* **EXERCISE TASK**:
Starting at the row that contains "The image size is (502, 282)." and ending at the last row, rewrite the rows with every coordinate in the answers offset by 132, keeping the request text unchanged and leaving out the pictures.

(Raw rows)
= = = = = = =
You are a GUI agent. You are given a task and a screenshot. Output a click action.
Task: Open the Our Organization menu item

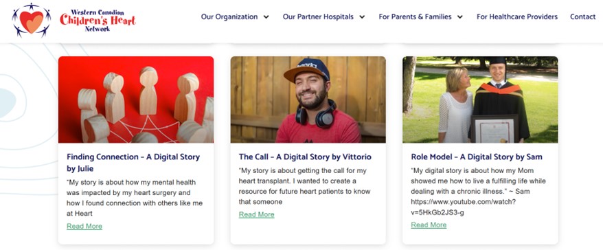(229, 17)
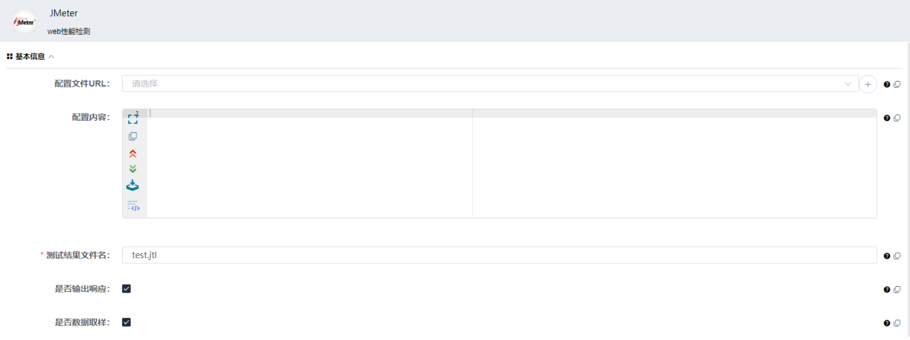Screen dimensions: 910x340
Task: Click the help icon beside 是否数据取样
Action: coord(887,323)
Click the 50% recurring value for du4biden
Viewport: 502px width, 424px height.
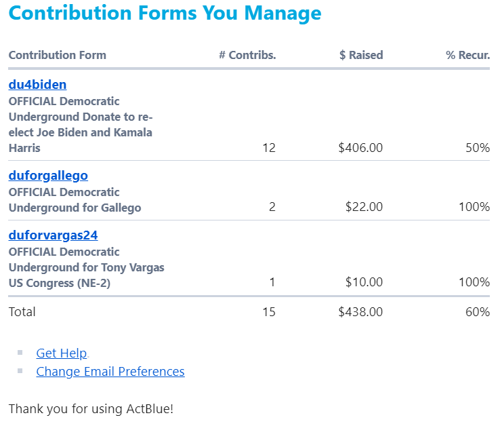[x=477, y=148]
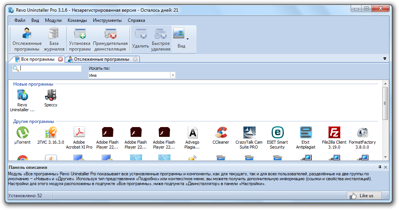Click the База журналов toolbar icon
The image size is (399, 210).
coord(54,39)
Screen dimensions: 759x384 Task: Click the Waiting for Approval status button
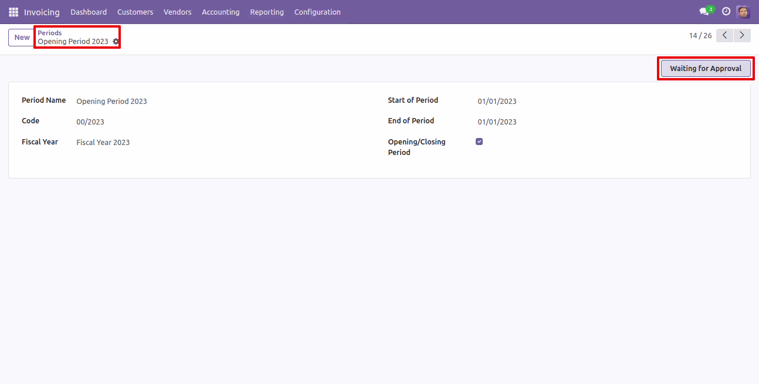coord(706,69)

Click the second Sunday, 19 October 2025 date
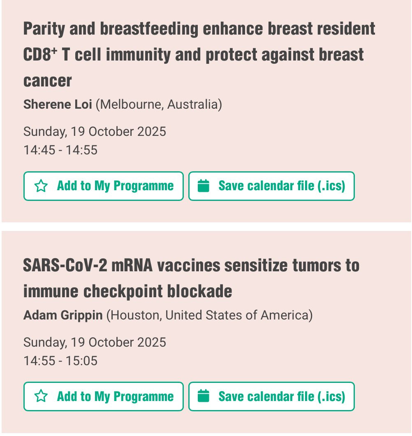[95, 343]
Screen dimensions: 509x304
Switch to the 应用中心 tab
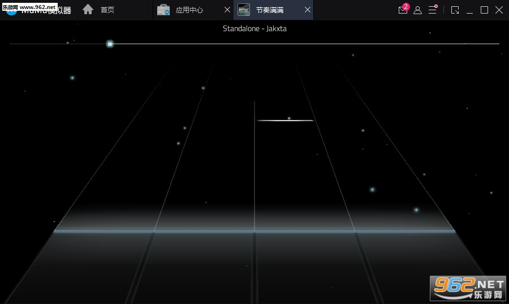pos(189,10)
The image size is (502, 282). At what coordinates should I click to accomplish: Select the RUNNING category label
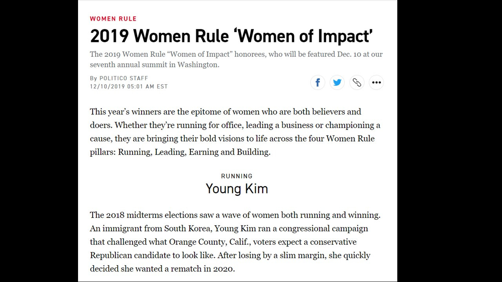click(237, 176)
= = = = = = =
* **COMPLETE ANSWER**:
The image size is (502, 282). At what coordinates should I click to accomplish: Select the RUNNING category label
click(369, 308)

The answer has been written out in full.